I was just 21 and also a student nurse but I learnt some enormous lessons about cancer at an age when it was going to affect me for life one way or another. I had to find positives and one of those was that the big C word and death itself would hold no taboos.This book arrived, I opened it and I couldn't stop reading, then I went back to the beginning and read the first few chapters again.
Dina Rabinovitch has written a very,very different book about breast cancer and despite the fact that she was told the book world was flooded with breast cancer memoirs, I'm not sure it's flooded with memoirs quite like Take Off Your Party Dress..
Most of the books on the subject feel duty bound to offer the complete ending...
I've been in remission for 5 years, I've had the all-clear, perhaps I'm cured and we all feel happy and relieved to read that.
Someone needed to write that this is not always what happens.
Dina hasn't been able to offer quite such an upbeat conclusion because she has had a recurrence and is still in mid-treatment but she has learnt and shares much wisdom.In her own words "Living with cancer as opposed to dying from it".
Yes, cancer can mean death before you really fancied the idea, but so too can heart disease and countless other ailments, often more so, but somehow they don't hold the same fear and terror that cancer does.
We need to redefine our interpretation and our assumptions about a disease that is responding with ever-better outcomes, may never be cured, but is now becoming increasingly manageable and controllable.
Life goes on for Dina and her family, albeit differently (lots of takeaways) but it goes on whilst she undergoes chemotherapy, surgery, school assemblies, radiotherapy, interviews with Madonna, drug trials with Herceptin, and much more besides.You hit the highs and the lows alongside her but somehow this exceptionally readable book never drags you down or leaves you feeling depressed.
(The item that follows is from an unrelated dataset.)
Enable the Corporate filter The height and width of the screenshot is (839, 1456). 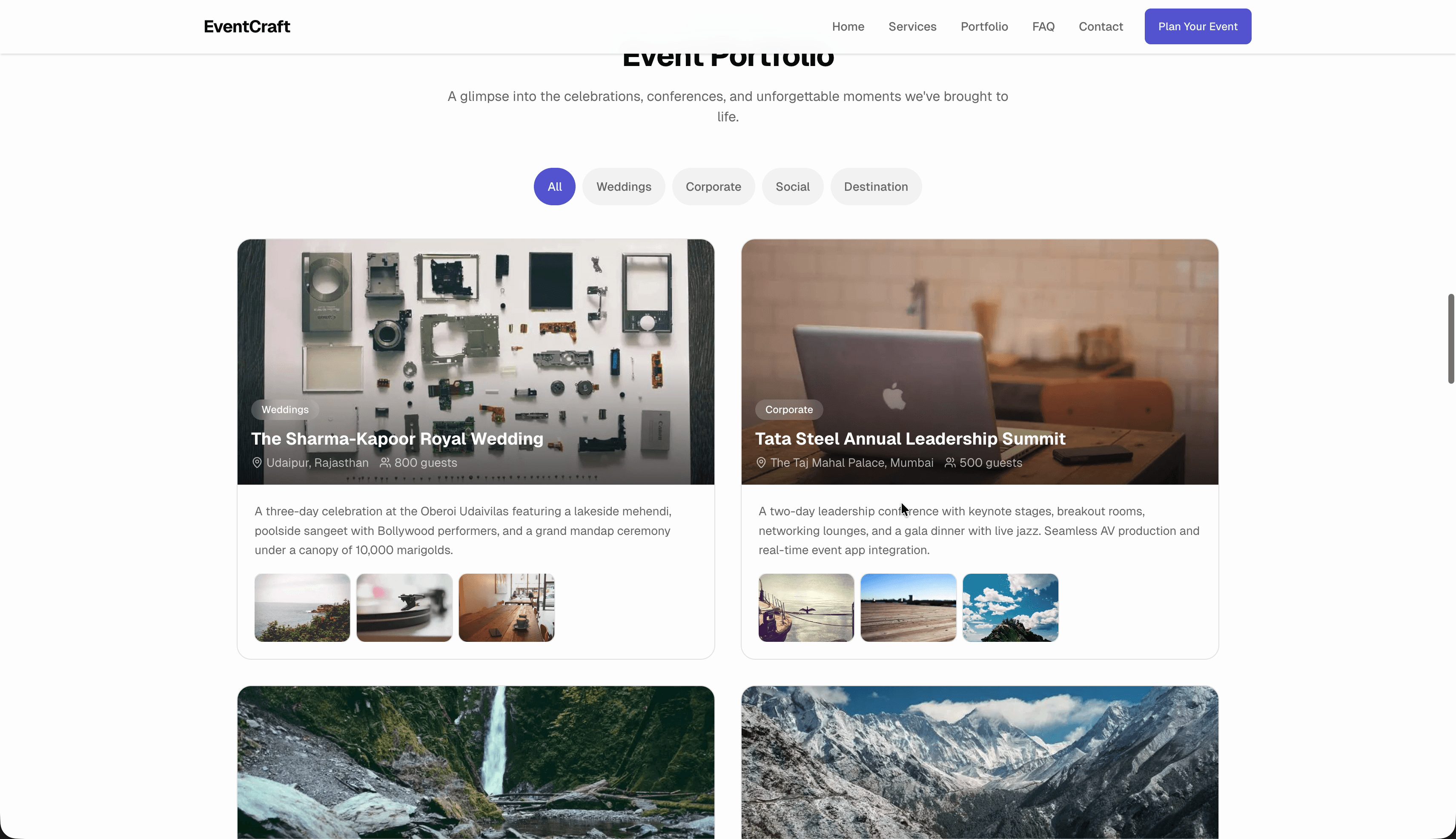(713, 186)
There is an indomitable spirit addressing the seemingly ordinary but actually the things that would matter to me too, important issues, how on earth do you find the clothes, what about the hair, the prosthesis, the swimsuit but there's also an underlying loss that anyone who has ever been seriously ill will readily identify with.
That insidious depletion of your own carefully gathered inner resources, the rational baselines from which you assess your own health; basically you lose the health plot and a strange and disease-induced state of hypochondria beckons, an inability to rationalise even the most innocent symptoms because often they could actually be quite serious symptoms.That balance is something that most of us take for granted and you don't realise you have it until it is taken away.
It's very difficult to get that back.
Plenty of salutory reminders in this book for all health professionals, the throw-away remark that can cause untold anxiety, the rushed consultation, the tone of voice, the mis-timed facial expression, the unreturned phone call.I keep saying it, I've worked with GP's for 30 years or more now and I think it never does them or us an ounce of harm to be reminded of just how wrong we can get it and we would be stupidly arrogant not to take note.It is indefensible to misuse the power that being on the prescribing side of the desk gives you.
Dina is now part of a trial for a new and as yet unlicensed drug here in the UK and therefore at the forefront of evidence-based medical research without which we go nowhere these days.
If you read this book, and I hope plenty of people do and whether this subject affects you directly or not, you will come away from it with a true and honest account of what it means to be diagnosed and treated for breast cancer right now and with that knowledge comes understanding. For starters you will know exactly what and what not to say to the next woman you meet who has it and that has to be a good thing.
I'm also completely behind someone who fundraises without putting on running shoes and doing a marathon (though hats off to those of you that do it, I'm just a lover of the armchair and a good book as you know so you all make me feel terribly guilty) and you can see just how Dina's doing it here.